*** Begin section ***

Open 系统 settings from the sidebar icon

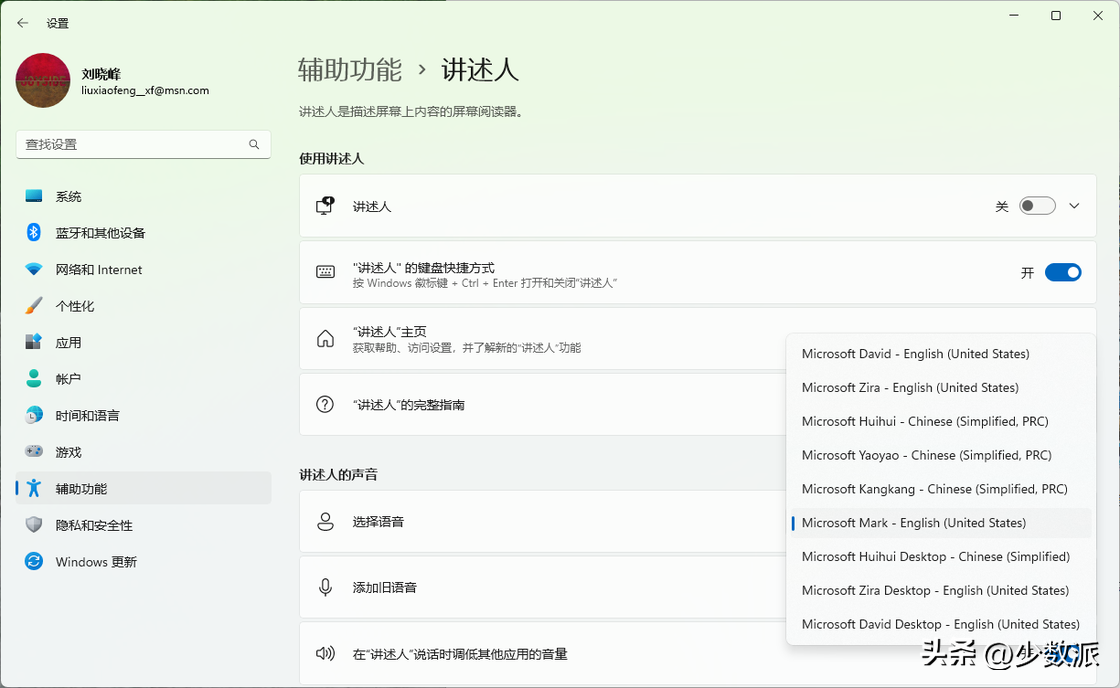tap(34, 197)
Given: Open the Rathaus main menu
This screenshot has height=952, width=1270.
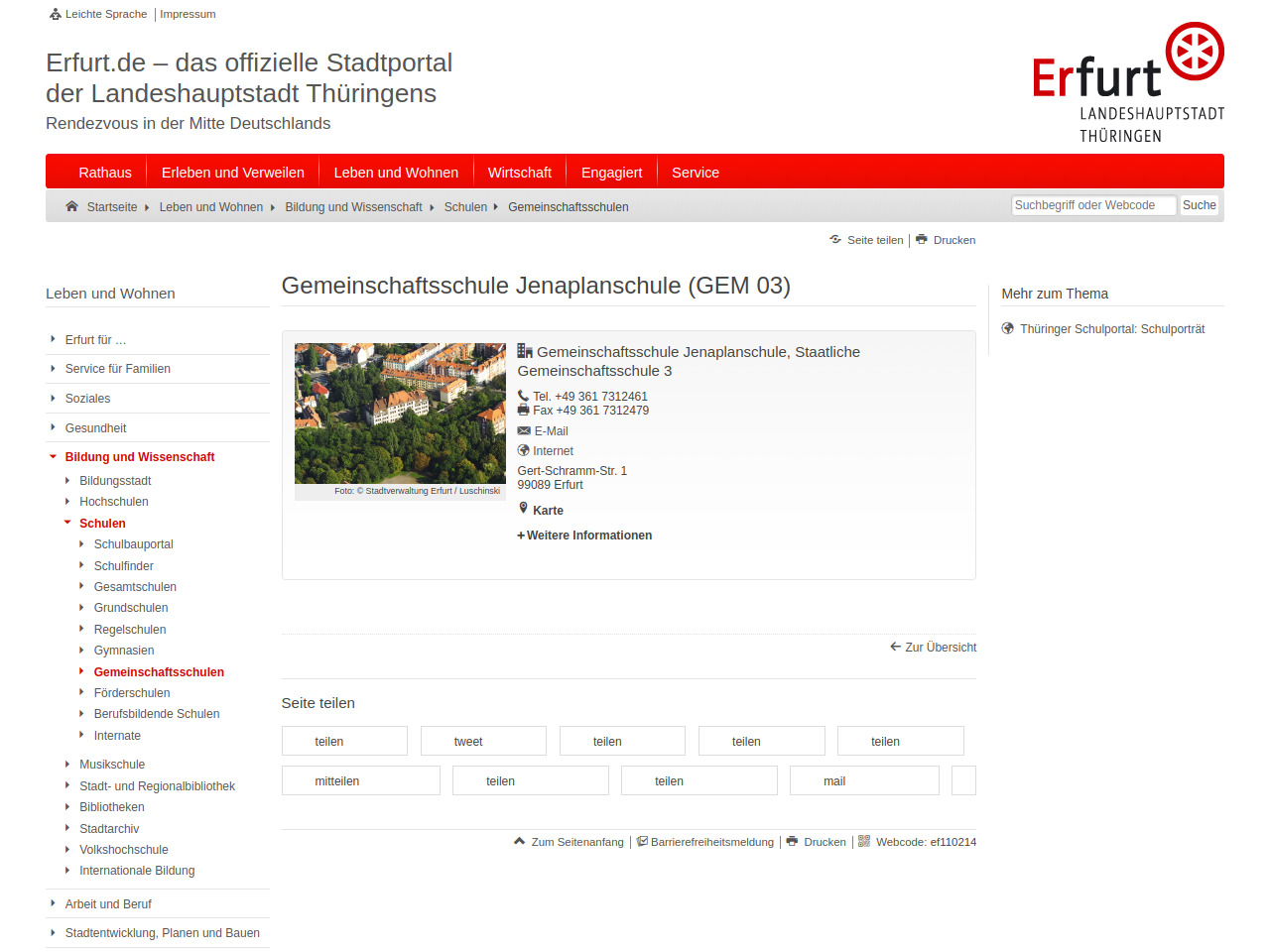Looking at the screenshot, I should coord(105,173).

*** End section ***

» Work item
Apart from the pictures, return every entry above exactly as given.

» Task answer
Open 系统 settings from the sidebar icon

tap(34, 197)
Given: Open the Rathaus main menu
This screenshot has height=952, width=1270.
Looking at the screenshot, I should coord(105,173).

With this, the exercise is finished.